Kerry further stressed that both Netanyahu and Abbas were willing, under a certain set of conditions to return to talks, and claim that like the US, Israel was waiting to see the formation and character of the Palestinian unity government.
"President Abbas has said that he is prepared to go back to the talks, but he has certain conditions that have to be met.
"Prime Minister Netanyahu and Israel are waiting to see what happens with the Hamas reconciliation… That’s an appropriate thing to be doing. We’re all waiting to see what happens."
When asked about whether he truly thinks there was a chance to reach a peace accord, Kerry said "my reality check tells me that neither side is going to be able to live for the long haul with the status quo without serious problems evolving. So eventually there’ll have to be some discussion about some management of that process.

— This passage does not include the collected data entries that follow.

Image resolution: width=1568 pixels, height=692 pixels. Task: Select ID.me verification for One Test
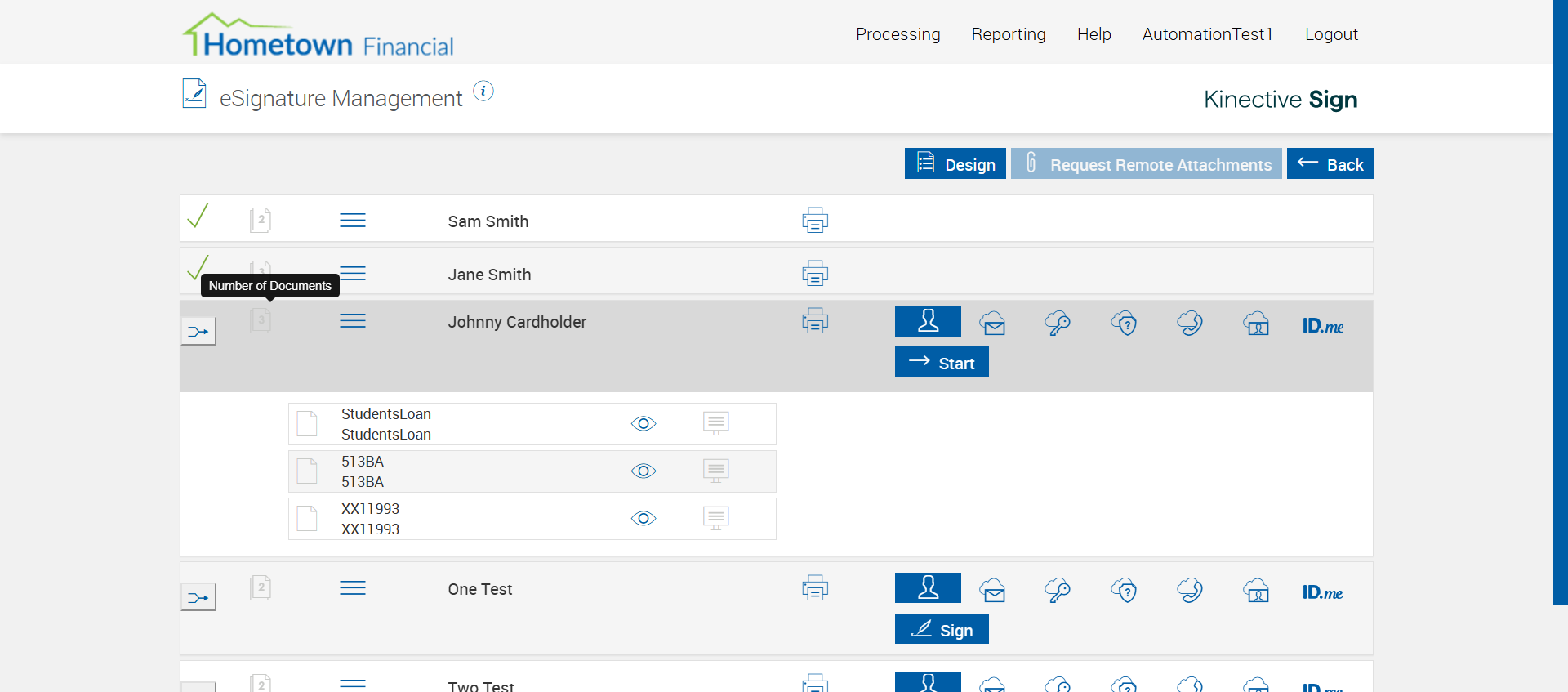pos(1322,592)
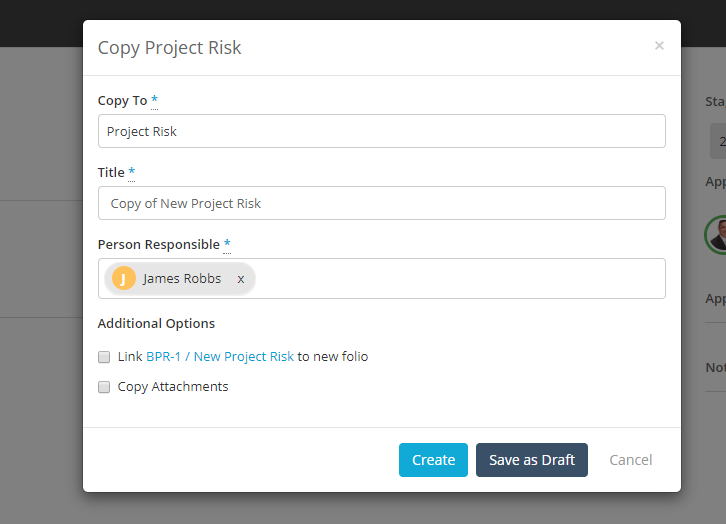
Task: Select the James Robbs chip
Action: pos(180,279)
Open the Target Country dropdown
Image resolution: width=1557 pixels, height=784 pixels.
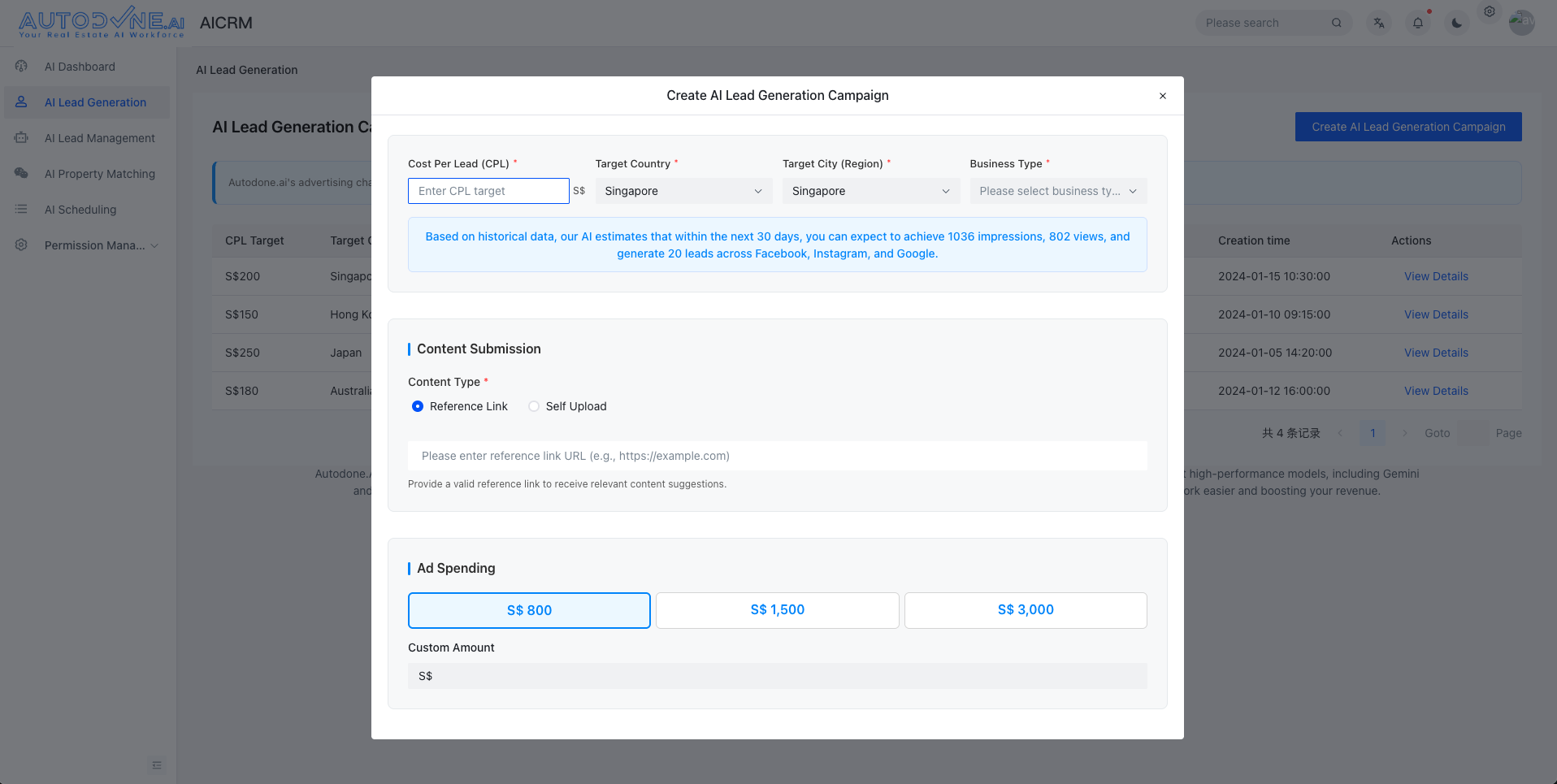pos(683,191)
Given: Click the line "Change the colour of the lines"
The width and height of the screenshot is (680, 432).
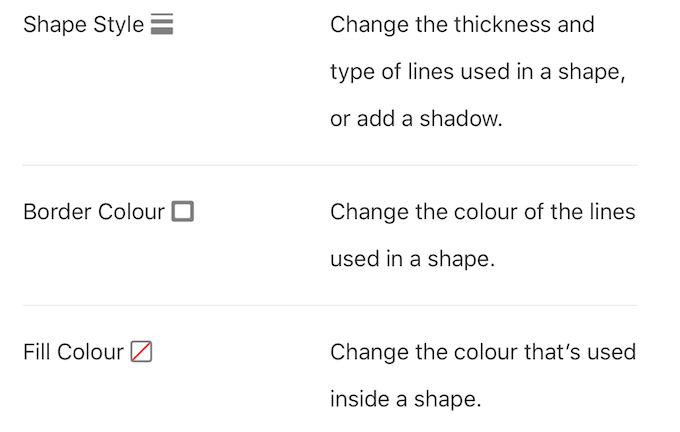Looking at the screenshot, I should tap(482, 212).
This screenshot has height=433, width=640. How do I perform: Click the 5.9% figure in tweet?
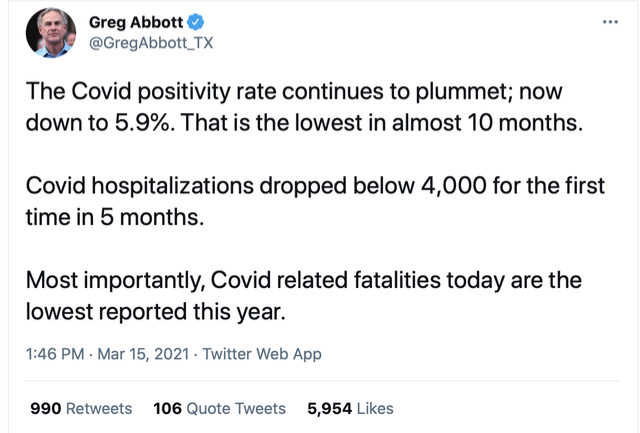pyautogui.click(x=144, y=122)
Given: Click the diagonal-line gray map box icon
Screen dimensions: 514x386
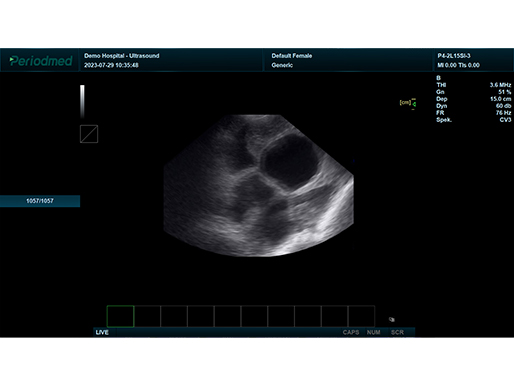Looking at the screenshot, I should [89, 134].
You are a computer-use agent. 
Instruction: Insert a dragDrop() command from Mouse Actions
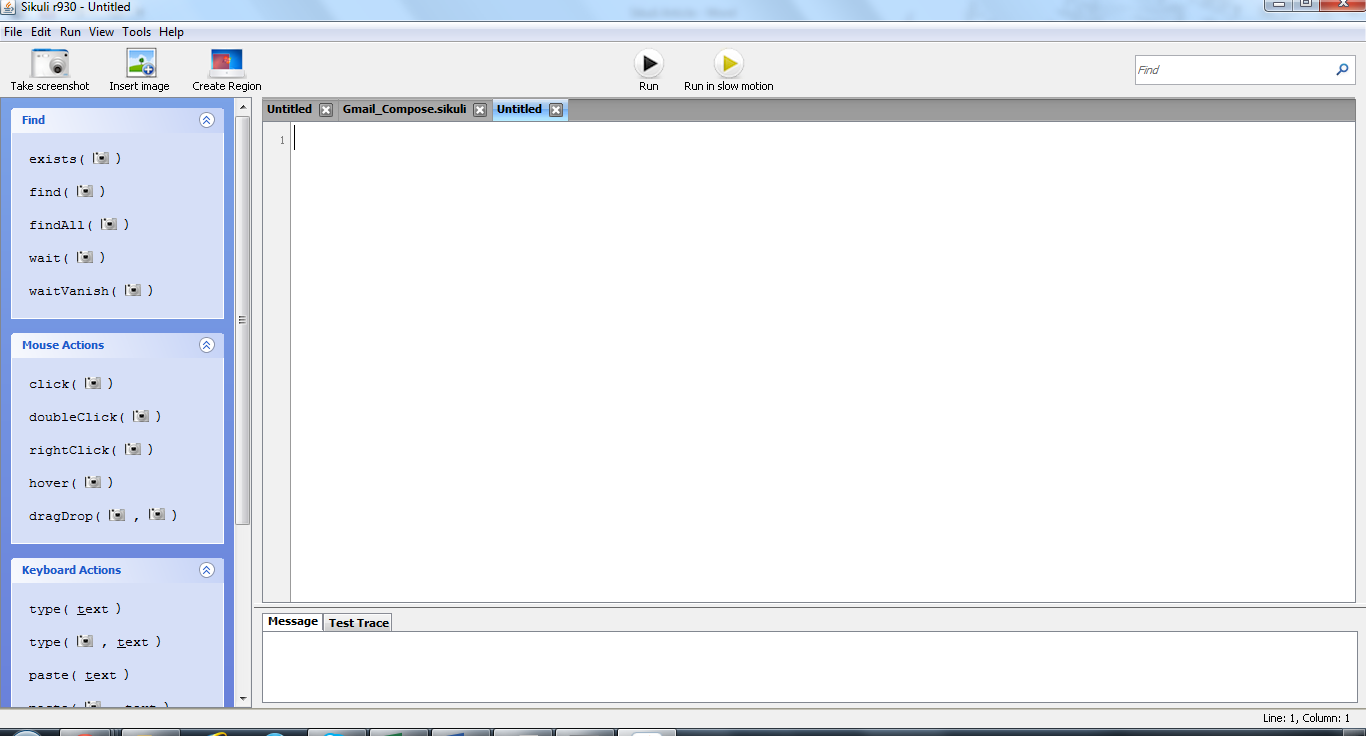click(x=100, y=515)
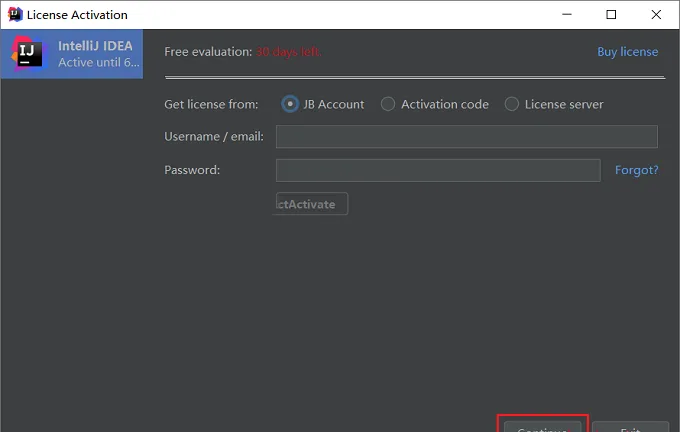Maximize the License Activation window
Image resolution: width=680 pixels, height=432 pixels.
611,15
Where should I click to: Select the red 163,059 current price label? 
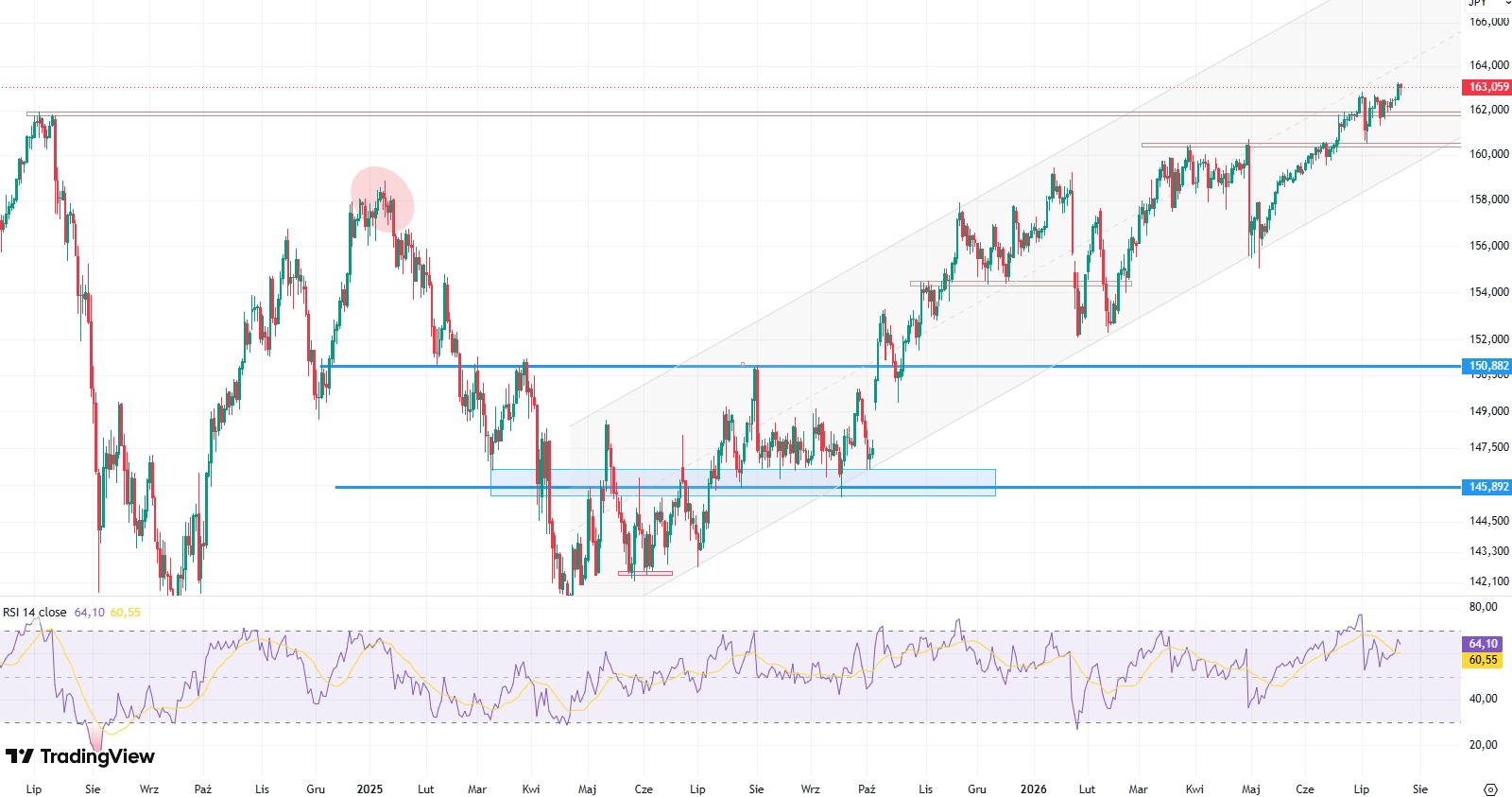click(x=1487, y=87)
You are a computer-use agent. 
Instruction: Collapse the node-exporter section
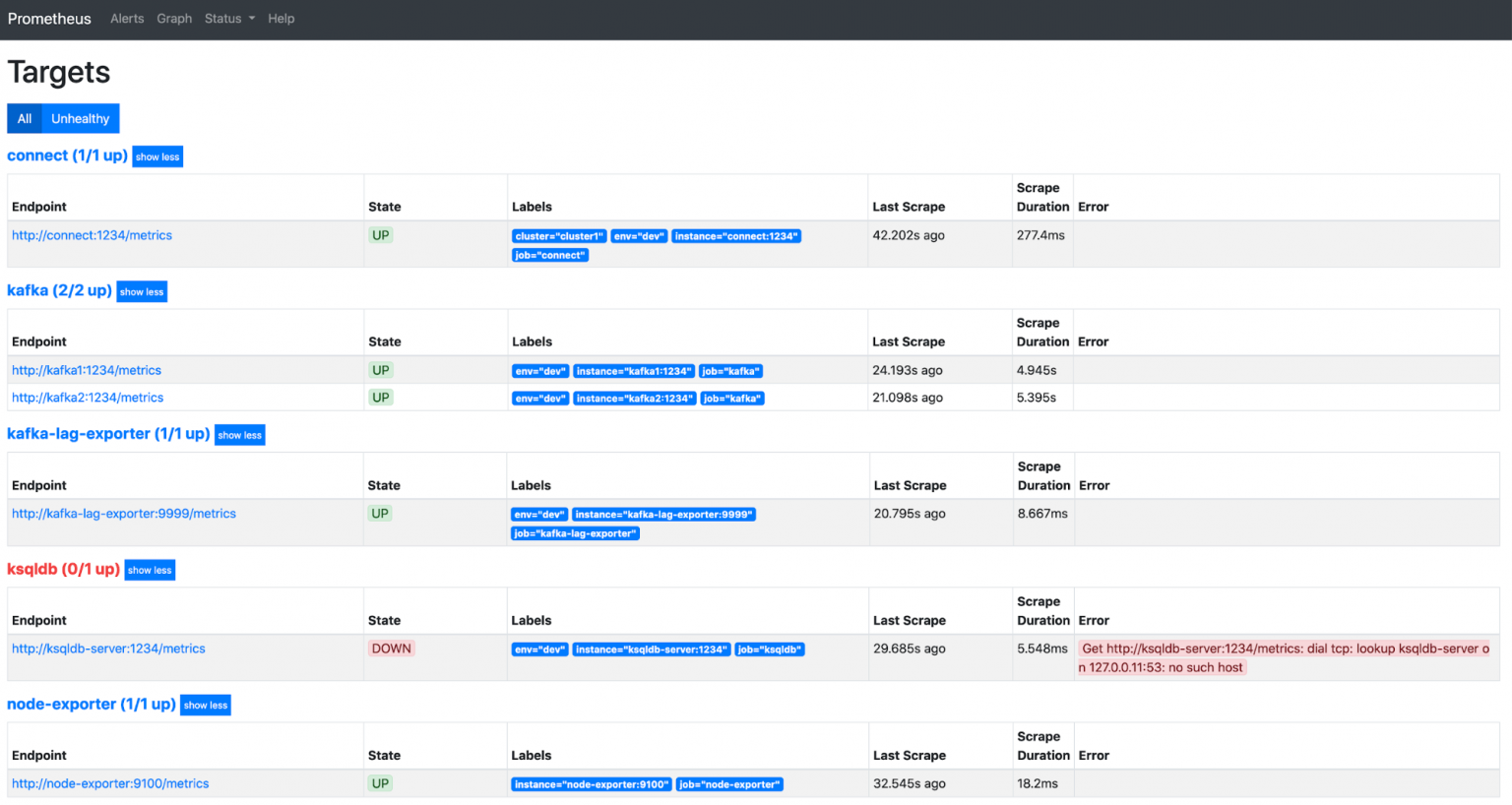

"Israel’s security, which is paramount for the United States and for Israelis, will be better protected by finding a road ahead. Palestinian rights and – and ability to have a state can only come through some kind of political process. And both of those aspirations are what govern life ultimately in that region and the hopes of that region."
Kerry said that at this point the US' "job is to try to push the process forward."
Abbas on Thursday asked Prime Minister Rami Hamdallah to head a new national unity government which will bring together the feuding Hamas and Fatah parties.
The announcement satisfies a five-week deadline following the groups' reconciliation pact on April 23, but the two sides have yet to publish a list of ministers drawn from independent technocrats, suggesting that disagreements persist.
"This letter designates Dr. Rami Hamdallah to form a new transitional government. I wish him luck in this difficult task which he will undertake," Abbas said in a swift ceremony with the prime minister at his side.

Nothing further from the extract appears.